2020 - Make it a new yearI have written several hundred of these articles. It is difficult to find new topics, because the issues that generate the need for safety newsletters remain constant. Rear-end collisions, backing into things, striking stationary objects, using lights and sirens inappropriately, and dropping patients continue to plague us. Stress, fatigue, pay issues, and the perception that we don't make a difference lead to burnout-induced attrition. The resultant staffing shortages have limited the number of units a service can place on the street. Obviously, remaining staff will have an increased workload. Maybe we can make 2020 a new year by looking at old issues in new ways.
The components of burnout are exhaustion, cynicism, and inefficacy. Those of you who do the real work of caring for patients have adequate experience with exhaustion. No explanation required. If you have any questions about cynicism listen to the jokes in the break room or garage. Inefficacy means we don't feel that what we do matters. We have had a tremendous impact on the mortality and morbidity associated with sudden cardiac arrest, ST-elevated myocardial infarction, trauma, and strokes - including those resulting from large vessel occlusion. We are increasingly becoming the early warning system for sepsis. Our non-emergency transports are equally important. People die without dialysis. They get sicker when non-urgent proactive assessments or intervention are delayed or missed. Our patients depend on us so much that 74% of people in a recent survey were concerned that burnout among healthcare providers could result in a public health crisis. The National Health Security and Preparedness Index rates states that are most prepared for medical emergencies. States were rated on the number of EMTs and paramedics per 100,000 people, the percent of the population within 50 miles of a trauma center, and the number of physicians and surgeons per 100,000 people. Without you how will people get to trauma centers and doctors? I vividly recall the days in my clinical practice in which unsuccessful resuscitations and ineffective clinical interventions seemed to occur more frequently than successes. The days of multiple back to back transports that required minimal use of clinical skills at times seemed too frequent.
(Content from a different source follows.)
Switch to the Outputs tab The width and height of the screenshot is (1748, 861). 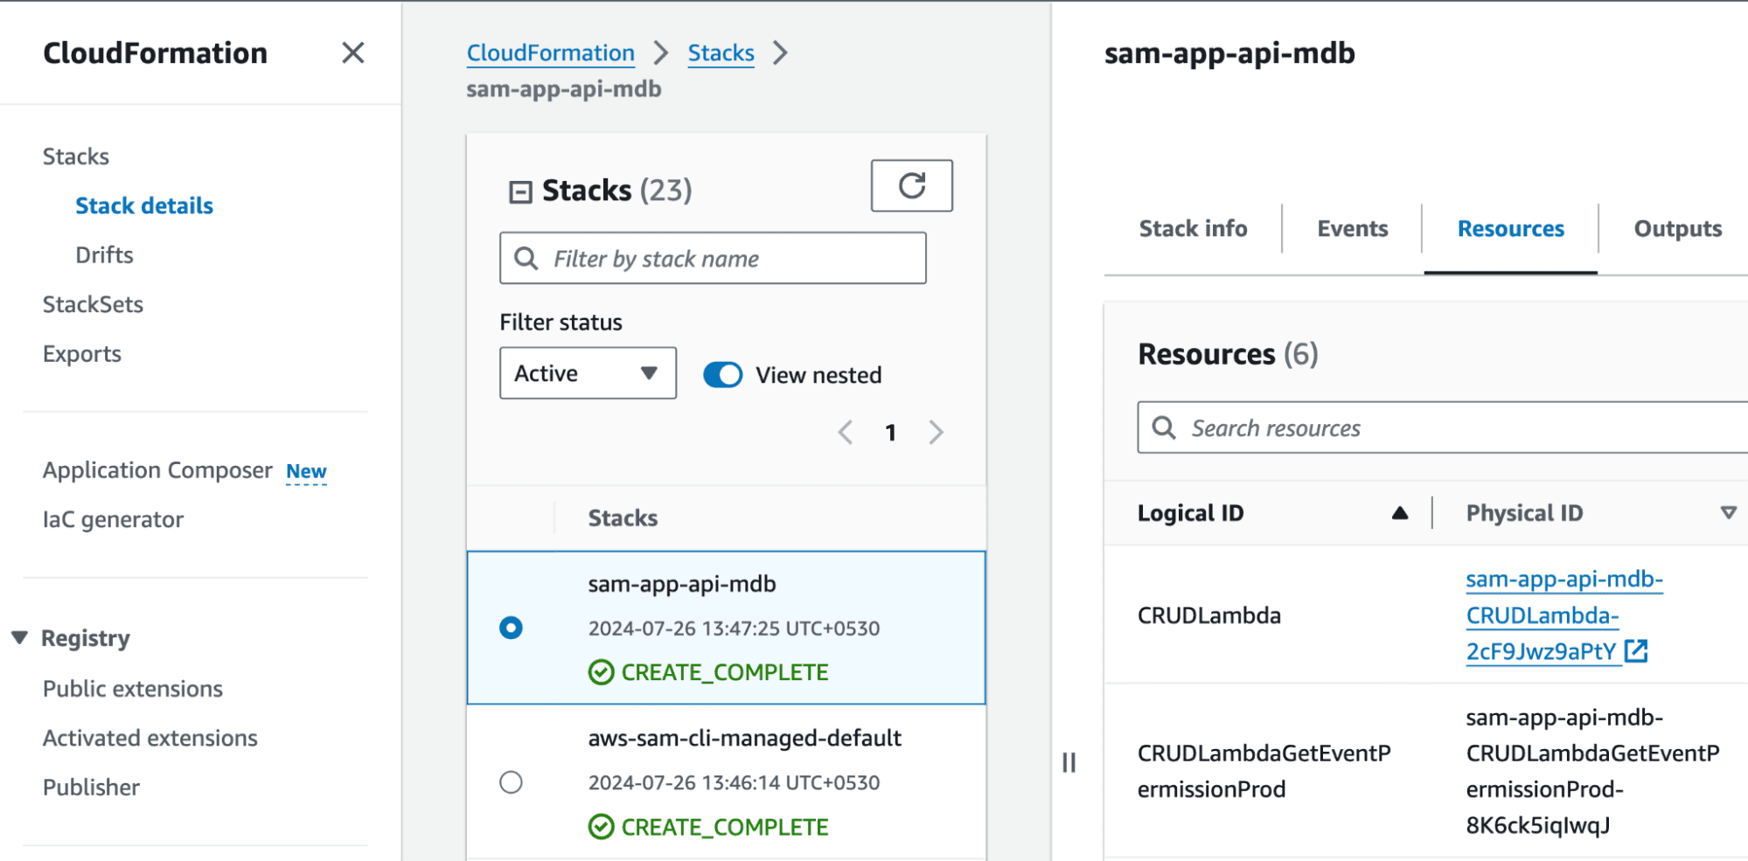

As you have similar experiences, remember that everything you do is important. The people you transport rely on you. That reliance is not misplaced. If you didn't care, you wouldn't do this work. You are important in your individual relationships with patients and as a crucial component of the healthcare system. Inefficacy? No way.
Crashes and patient drops continue to result in a significant number of patient injuries. These events do not always occur in emergency situations. The patients we transport non-emergently are fragile and susceptible to injury from forces of a much smaller magnitude than we might anticipate. Both the ambulance and the stretcher are patient movement devices. What's new? Maybe we should think of the ambulance as a big stretcher carrying a smaller one. Since the ACEP standard was published, universal spinal immobilization is evolving into spinal motion restriction. A recent study looked at head and neck kinematics during ambulance transport. Head and neck kinematics were assessed comparing spinal precautions during specific driving tasks. Angular displacement and linear acceleration outcomes were analyzed. A surprising result is that spine injured patients may be exposed to damaging forces without visible head motion. The highest vehicle accelerations, which generate potentially damaging forces, occurred during high speed turns, abrupt stops, and speed bumps. One conclusion from the study suggests that focusing on driver behavior may be a method to reduce harmful patient motion during transport.
I don't like committees. Some say a camel is a horse designed by a committee. My guess is the people on the committee had never ridden either creature. Maybe that's why OSHA has tips for starting a workplace safety and health program, not a committee. Make safety and health core values. Safety must be a daily part of interactions. Reporting mechanisms must be in place so injuries, illnesses, incidents, and near misses are discovered. Personnel must be educated in discovering issues and rewarded for reporting them. Management and field personnel must work together in creating a safety process, which chooses, develops and implements administrative, behavioral, and engineering controls. Realize that the process is ongoing, evolving, and never static.
Start your year by thinking about your decision-making when it comes to safety. New thoughts may give you novel options for a happier and safer 2020.
- Thezard F, McDonald N, et alia, “Effects of Immobilization and Spinal Motion Restriction on Head-Neck Kinematics During Ambulance Transport” Prehospital Emergency Care 2019;23:811-819.
- Kolb E, Sauter M, “States that are most prepared for medical emergencies” National Health Security and Health Index, Robert Wood Johnson Foundation, Philadelphia, Pennsylvania, June 2019
- “10 tips for starting a workplace safety and health program” Safety + Health, November, 2019, page 59.
- “People concerned about burnout among health care professionals, survey shows” Safety + Health, November 2019, page 25.